>> START READING TEXT

When I took this workshop, I wasn’t even making Lascaux-inspired art! I made tiny dolls and hand-knitt sheep, handmade polymer buttons (!foreshadowing!), and small doll quilts. And yet I was ready to hear all the wisdom being shared with me.

I don’t write about how much money I could make, or how famous I could be. That isn’t the measure of my success as an artist anymore. (Don’t get me wrong, I love selling my work!) And if that’s your goal, use it!

For me, when I hear that someone’s heart has been lifted, or healed, or strengthened by something I’ve written, when someone tells me my work creates wonder and mystery for them, when I realize I may have helped someone through a hard place, or encouraged them to tell their story, that means success to me. 

Take a few moments today, and think about that whiny voice you hear whenever you are discouraged, or lost, or unhappy with your art.

>> END READING TEXT
>> START SUPPLIED DATA

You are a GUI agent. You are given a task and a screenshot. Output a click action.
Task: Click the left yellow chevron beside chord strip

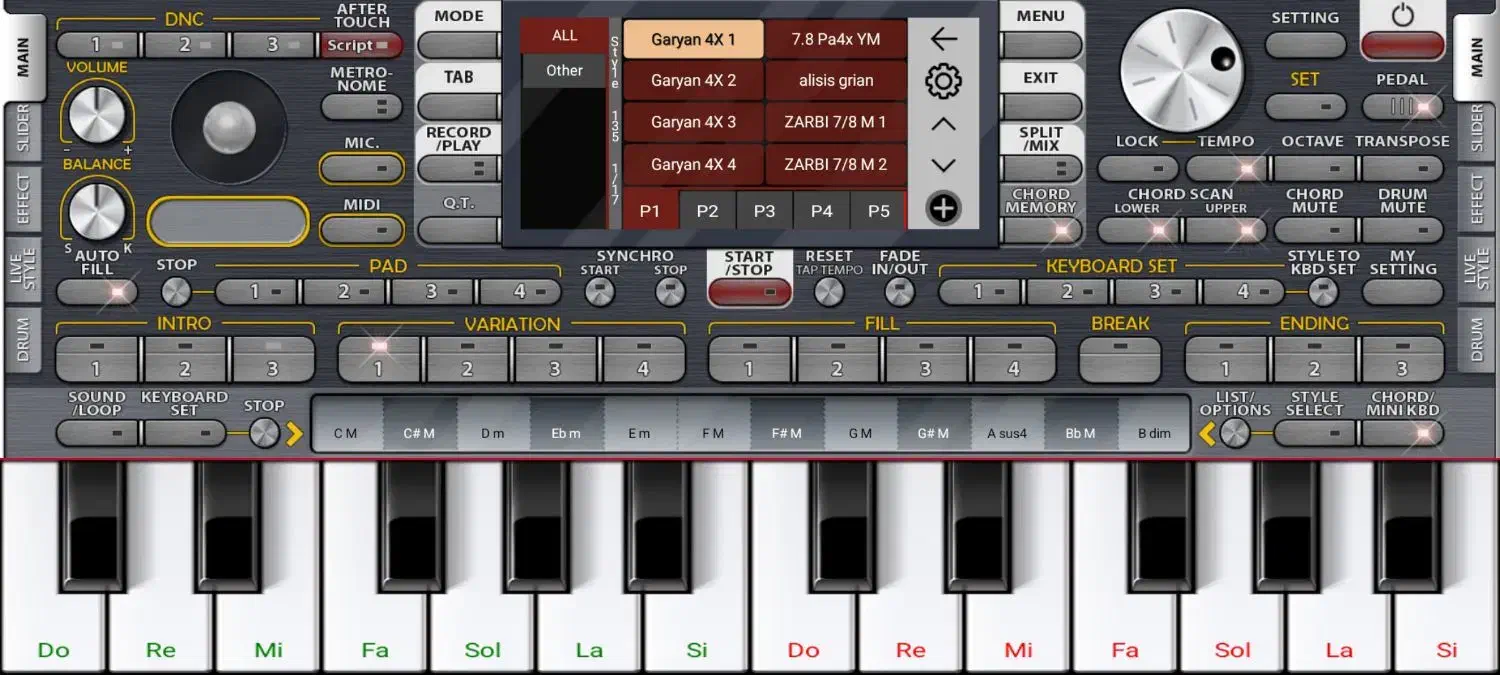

>> END SUPPLIED DATA

* [THINGS TO DO]
• 1. Decide whether each statement below agrees with the passage on measuring success as an artist, answering yes or no and quoting the words of the passage that settle it. (a) At the time of the workshop, the writer was already making Lascaux-inspired art. (b) The writer no longer judges success as an artist by money or fame. (c) The writer dislikes selling artwork.
• 2. Write the next few sentences of the passage on measuring success as an artist, picking up after its final sentence about the whiny voice.

* [EXERCISE RESPONSES]
• 1.
(a) No: "I wasn’t even making Lascaux-inspired art!"
(b) Yes: "That isn’t the measure of my success as an artist anymore."
(c) No: "Don’t get me wrong, I love selling my work!"

• 2.
Your homework for next week (or hey, share below!) is to think about the biggest doubt you have right now about your work, your creative work, your place in this world. (I can’t tell you how many people say they are too embarrassed to call themselves an artist! “Oh sweetie, do tell!” I exclaim.)

Take that thought, the one that snuck into your heart all those years ago, and look at it.

Then transform it into a simple statement of power, and truth. Something that means something important to you.

Think this is a silly premise? Read my blog post about how a graduate education student framed her historic problem with multiplication tables.

So let’s get to work! Grab a composition book from the dollar store, and your favorite pen or pencil, and write it down a thousand times. (Er…. you don’t have to do it in one sitting.)

Simple rules: An affirmation is grounded in the present. Not “Someday I’ll….” Instead, “I am….” An affirmation is the truth YOU need to carry in your heart. Not what someone else says is your truth. An affirmation is not about “trying” (to be better, kinder, smarter, etc.) An affirmation is learning to believe, realizing, you already are.

If you struggle with even this simple task, hold that thought. You are on your way to finding a supportive group of fellow life travelers who may have some helpful ideas!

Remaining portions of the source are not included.